3 The presumption is that governments stay current on their short-term debt, which implies that they should also be able to issue additional short-term debt to finance the interest cost of outstanding short-term debt. This discussion abstracts from the fact that over time long-term debt will become short-term debt as remaining maturity shortens. Note that this scheme takes away the need for a country to issue its own currency (and leave the Eurozone) to obtain essential liquidity, thereby reducing ‘redenomination risk’ as a stated purpose of OMT.

4 Evanoff and Wall (2000) and Benink and Wihlborg (2002) discuss how subordinated debt issued by banks can be useful in bank regulation. Subordinated debt improves market discipline on banks and it reduces the potential liability of the deposit-insurance agency.

5 The market’s assessment of a country’s solvency should be as good as the ECB’s, and hence the ECB (or any other official lending agency) should not step in to provide additional funding so as to prevent (or postpone) restructuring, as this only serves to transfer solvency risk from private investors to the ECB and ultimately all Eurozone taxpayers.

6 For instance, on January 10 2012 Greece auctioned €1.25 billion of Treasury bills with a maturity of six months and an annualized yield of 4.9%. See the website of Greece’s Public Debt Management Agency at http://www.pdma.gr/index.php/en/.

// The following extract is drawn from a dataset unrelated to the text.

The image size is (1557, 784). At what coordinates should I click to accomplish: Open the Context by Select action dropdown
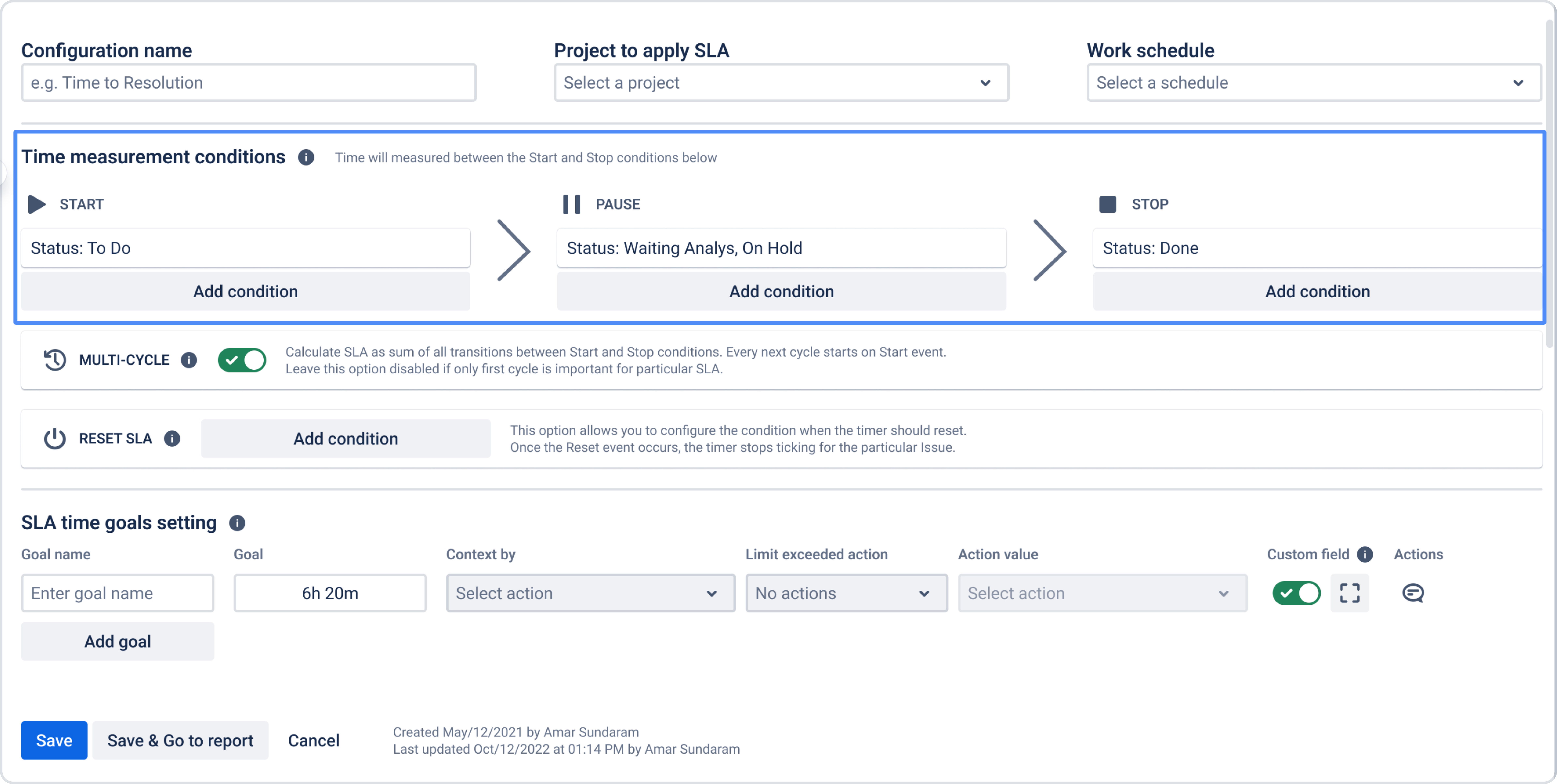tap(590, 593)
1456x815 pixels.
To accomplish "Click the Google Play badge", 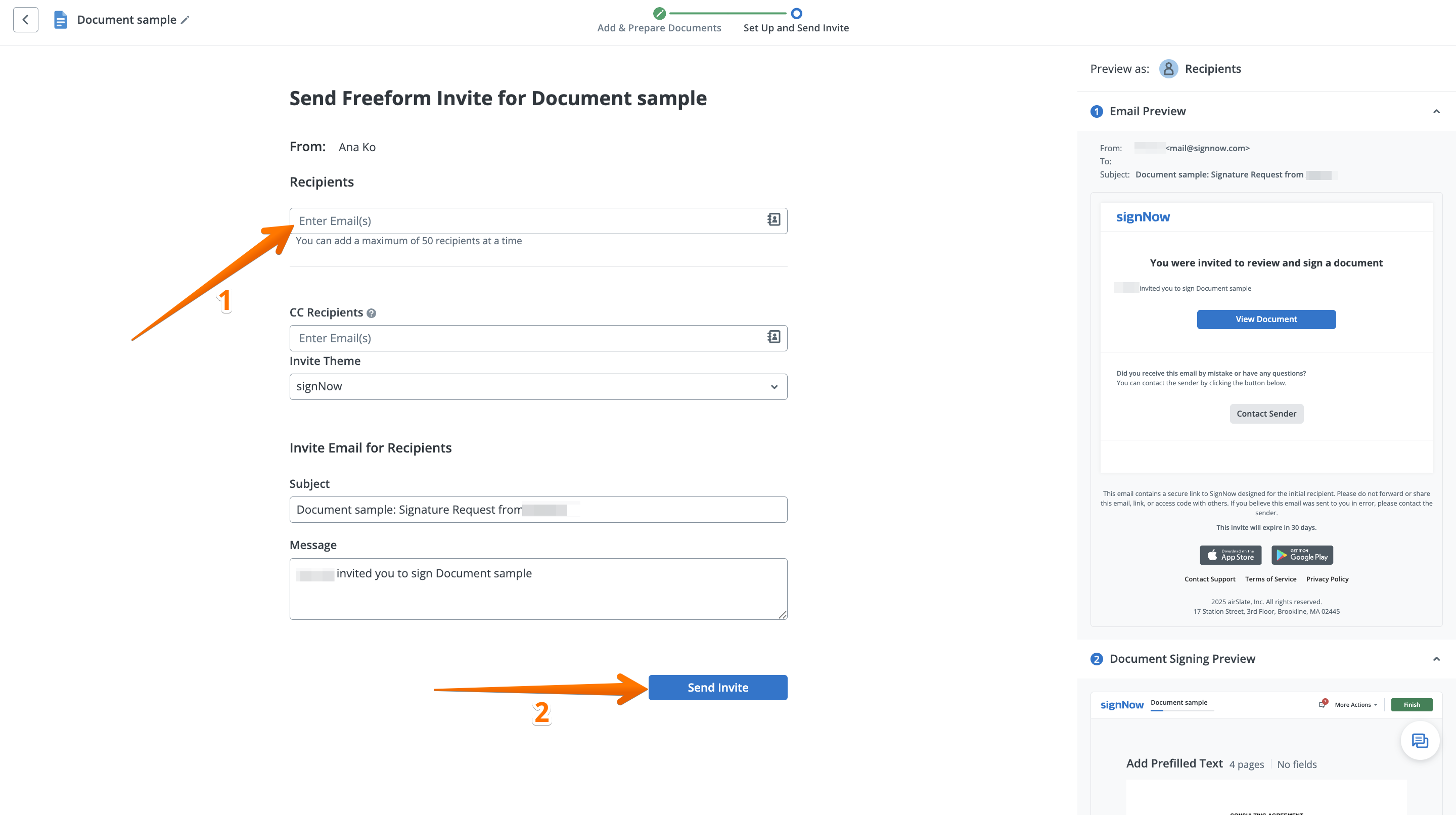I will 1302,555.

7 In the Greek case, substantial official loans were made available through the EFSF. For a major Eurozone country, proportionately less money is likely to be available through the ESM, increasing the need to raise more money through short-term debt issuance. This could explain why OMT covers government debt in the wider majority range of 1-3 years – implying deeper capital markets – rather than simply Treasury bills.